In reality, when Charles arrives in Exeter, he goes to Sarah’s hotel. She’s hurt her ankle, so he goes up to her room. After initial awkwardness, they’re both filled with desire and have sex with each other. Charles says he’ll marry her, but she protests. When Charles is dressing, he sees blood on his shirt and realizes that Sarah was a virgin—she has lied about Varguennes. He’s shocked and confused, and she makes him leave.
Charles goes to a church, where he realizes that he doesn’t need to worry about the judgment of the dead, and that the purpose of Christianity should be to create a world in which Christ can be uncrucified. He decides to marry Sarah instead of Ernestina.

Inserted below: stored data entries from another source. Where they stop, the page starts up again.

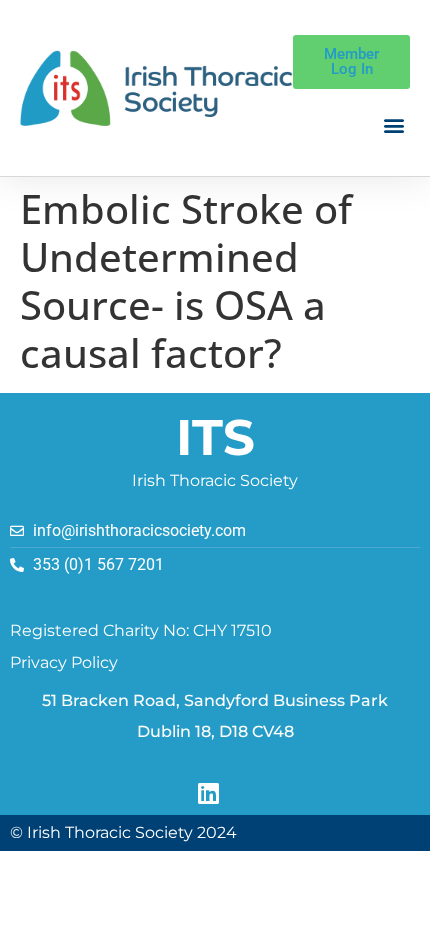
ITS (215, 437)
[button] (393, 125)
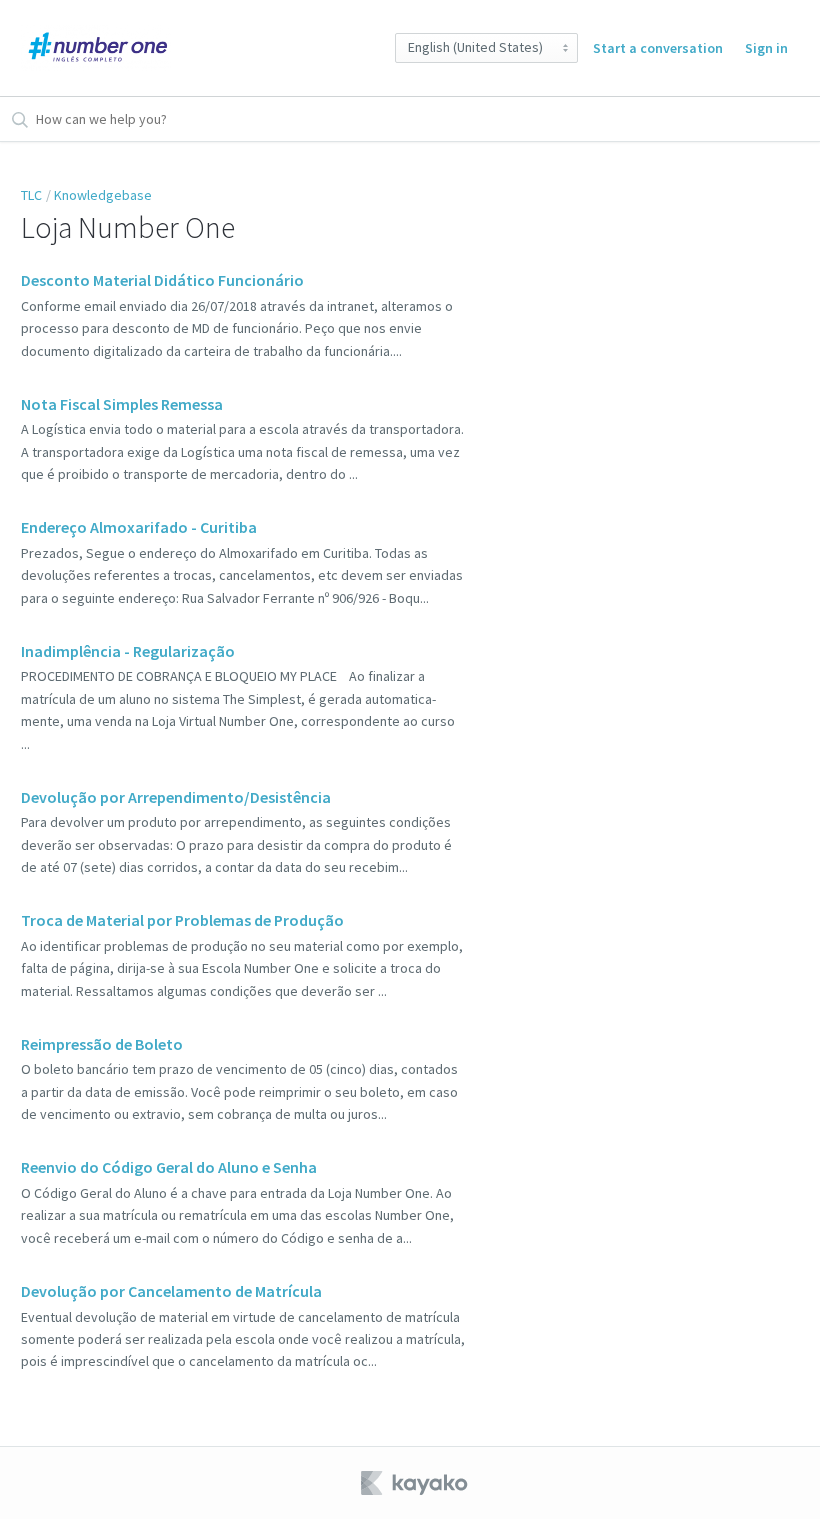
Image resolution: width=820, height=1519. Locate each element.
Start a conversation (658, 48)
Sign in (766, 48)
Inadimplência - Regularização (128, 651)
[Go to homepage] (96, 48)
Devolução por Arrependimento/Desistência (176, 797)
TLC (31, 195)
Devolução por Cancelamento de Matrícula (171, 1291)
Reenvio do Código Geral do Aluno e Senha (169, 1167)
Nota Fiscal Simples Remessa (122, 404)
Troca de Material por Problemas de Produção (182, 920)
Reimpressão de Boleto (102, 1044)
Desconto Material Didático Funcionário (162, 280)
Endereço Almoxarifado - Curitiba (139, 527)
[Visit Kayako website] (416, 1483)
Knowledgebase (103, 195)
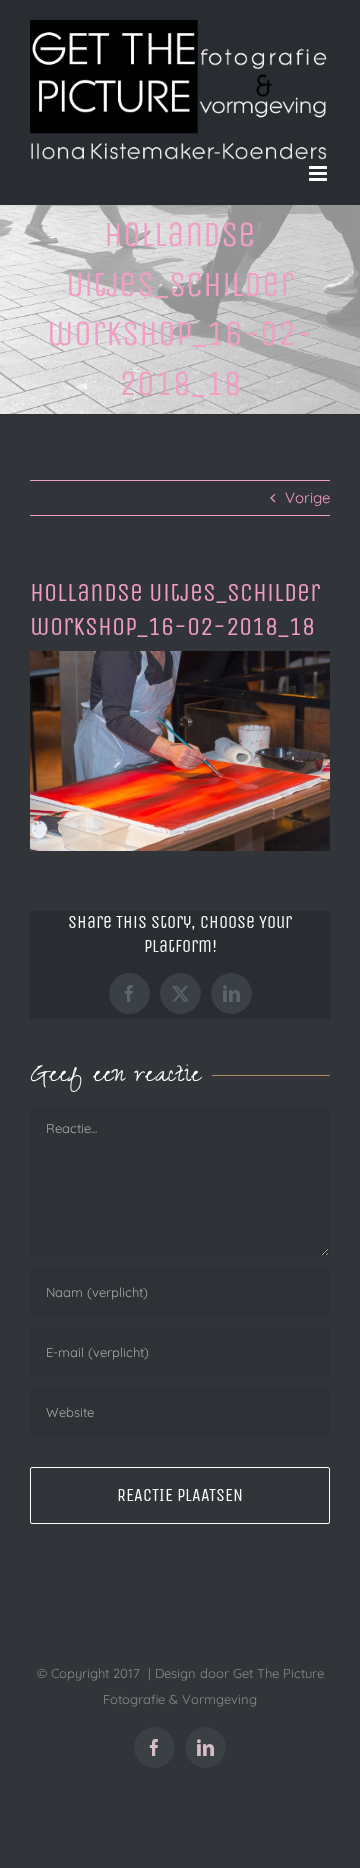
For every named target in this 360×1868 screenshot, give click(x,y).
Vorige (307, 497)
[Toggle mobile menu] (319, 173)
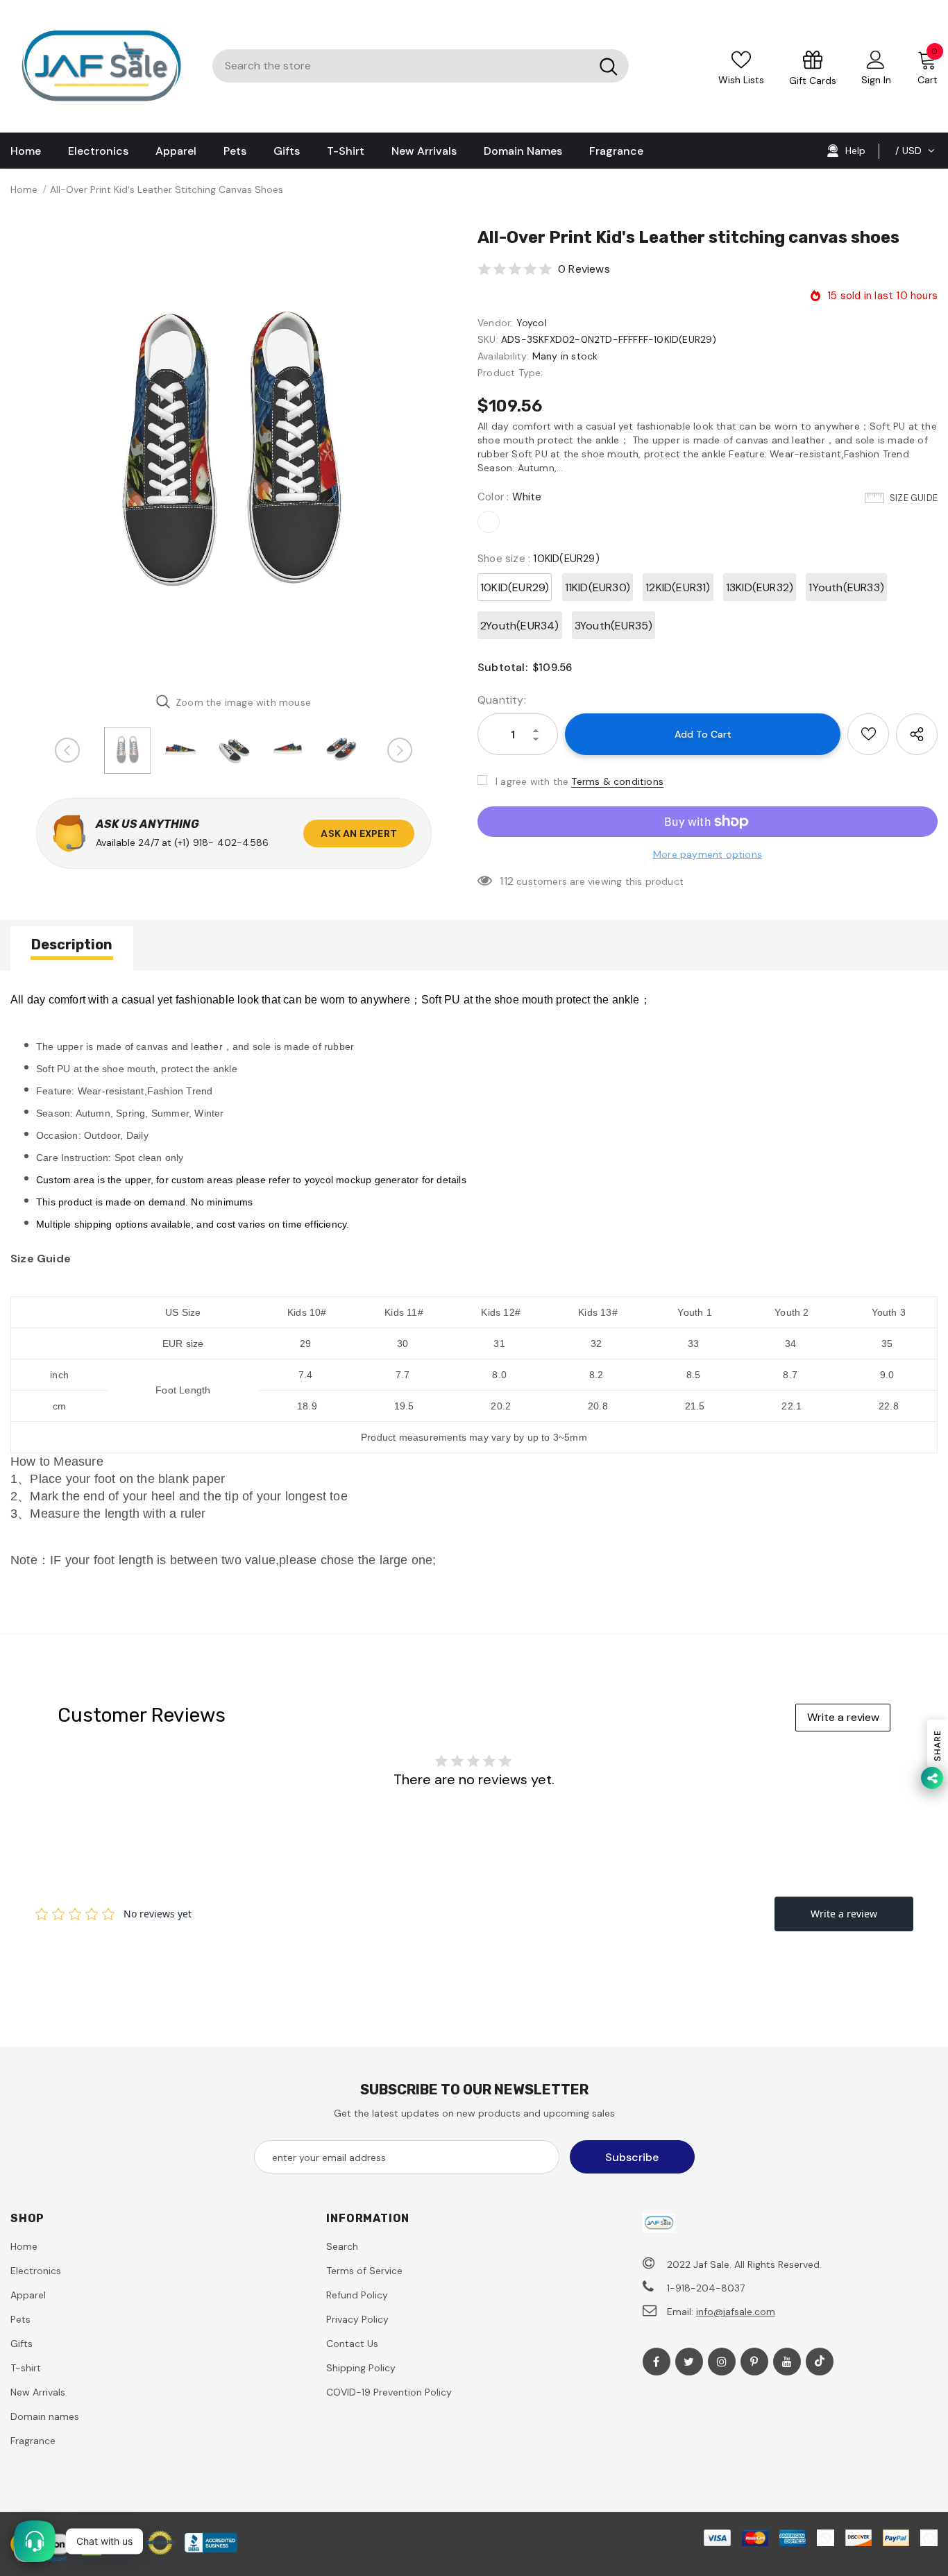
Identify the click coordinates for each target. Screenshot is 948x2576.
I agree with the (532, 781)
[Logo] (101, 66)
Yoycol (531, 322)
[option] (233, 454)
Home (23, 189)
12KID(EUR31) (677, 587)
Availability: (503, 356)
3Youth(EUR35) (614, 625)
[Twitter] (689, 2361)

The next morning, Charles sends Sam to Sarah with a letter telling her that he’s breaking off his engagement to Ernestina. If she’s willing to marry him, she should keep the brooch he’s enclosing, and if not, she should send it back with Sam. Sam brings nothing back. Charles goes to Lyme and tells Ernestina first that he was going to marry her for the wrong reasons, then that he’s in love with someone else. She pleads with him and finally collapses.
Charles fetches Dr. Grogan. When Sam finds out what Charles has done, he quits. After Dr. Grogan tends to Ernestina, he visits Charles and tells him how morally despicable his actions are. He’ll have to spend the rest of his life proving that he made his choice for the right reasons.
Charles returns to Exeter, but when he gets to Sarah’s hotel he finds that she’s gone to London and left no way to contact her. Charles discovers that Sam never delivered his letter. On the train to London the next morning, the narrator sits in Charles’s compartment and tries to figure out what to do with him. The narrator decides that he must show two possible endings.
Charles begins to scour London for Sarah, to no avail. Mr. Freeman and his lawyers force Charles to sign a confession of guilt saying that he had an affair and broke his promise to Ernestina without cause. He becomes depressed and travels Europe for a year and a half, finding joy in nothing. Meanwhile, Sam works in Mr. Freeman’s store and begins to be successful. One day Mary sees Sarah going into a house in Chelsea.
Charles goes to the United States and travels extensively until he receives a telegram that his lawyer has found Sarah. He returns to London and goes to the house where Sarah is living, which is owned by the painter Dante Gabriel Rossetti. Sarah is working as his assistant, and she feels like she belongs for the first time. Charles has come to save her, but she doesn’t want to be saved. To his fury, she tells him they can’t be together, and they argue. Just as Charles is about to leave, Sarah reveals that she’s had his child. There seems to be hope that they’ll be together as a family after all.
However, the narrator also presents a second possible ending. After Charles and Sarah argue, Charles perceives that Sarah is offering the opportunity for them to have a platonic relationship. He refuses, and leaves the house without seeing the child. He begins to realize that life cannot be solved, but is meant to be endured.